Rajpal Singh sweltered on his routes, delivering hundreds of packages every day for Amazon to homes on twisty dirt roads in the hills and valleys surrounding Lancaster and Palmdale, California. Temperatures in his van commonly climbed above 100 degrees.

The $19.75 hourly wage Singh said he was paid by Battle-Tested Strategies, a delivery company that counted Amazon as its only client, didn't make up for the grind of the job.

"None of us felt we were being paid fairly," Singh said of other drivers at the company. "That's barely a living wage. Anyone who lives in L.A. County knows the truth, that most of us are going around figuring out which bills we are going to pay, how we are going to make sure there's food on our table."

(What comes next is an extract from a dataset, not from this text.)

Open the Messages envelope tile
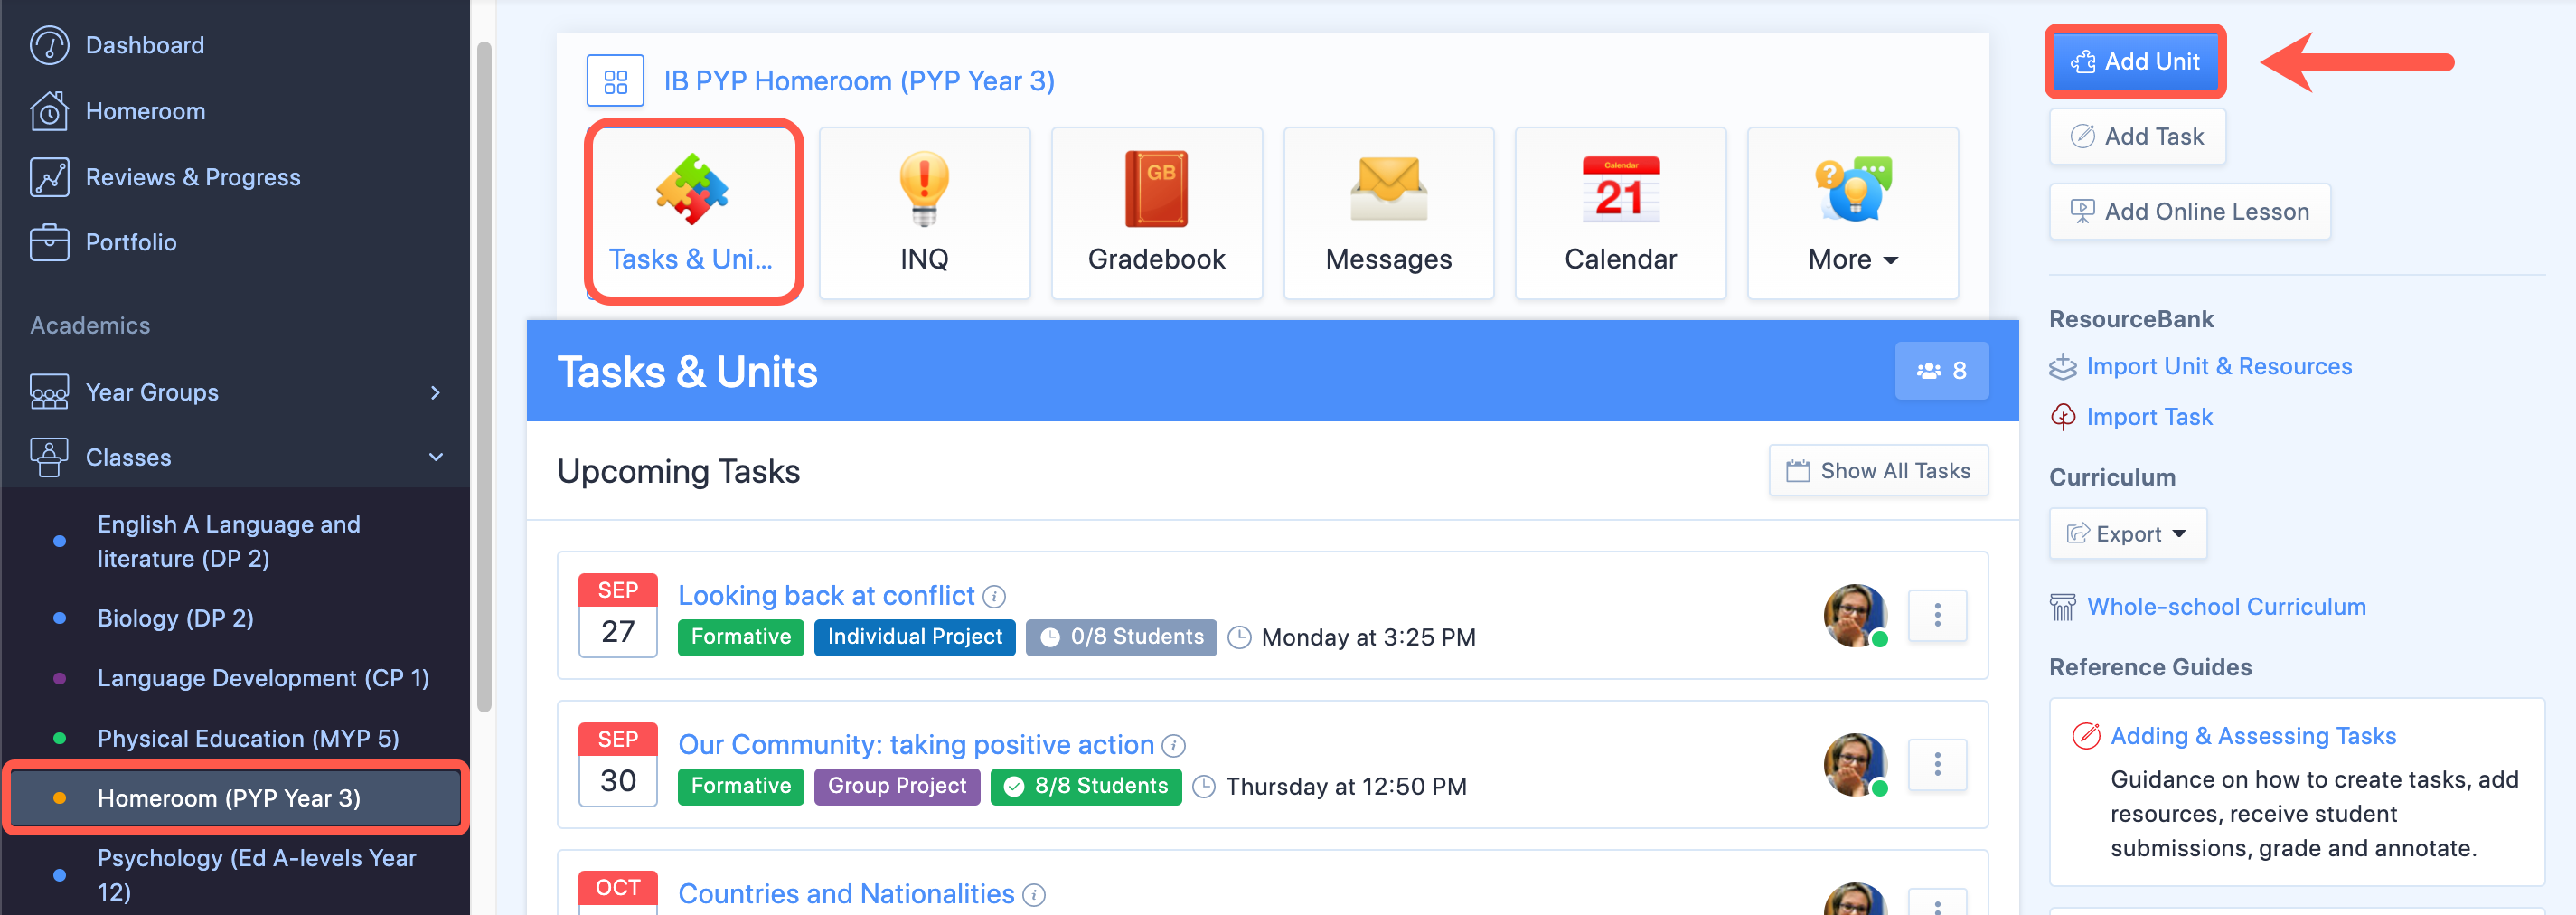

Fed up, Singh and other drivers banded together. They demanded better working conditions and later took steps toward unionizing. Not long after Amazon officials got wind of the agitation, the retail giant canceled its contract with the company, forcing it to close and putting Singh and the others out of work.

Until getting laid off, Singh was part of an army of drivers who make up the backbone of Amazon, a juggernaut that totaled nearly $575 billion in revenue last year. A ubiquitous presence on city, suburban and country roads across the U.S., they race daily in a nonstop push to keep pace with the insatiable demand for doorstep delivery that Amazon itself helped create.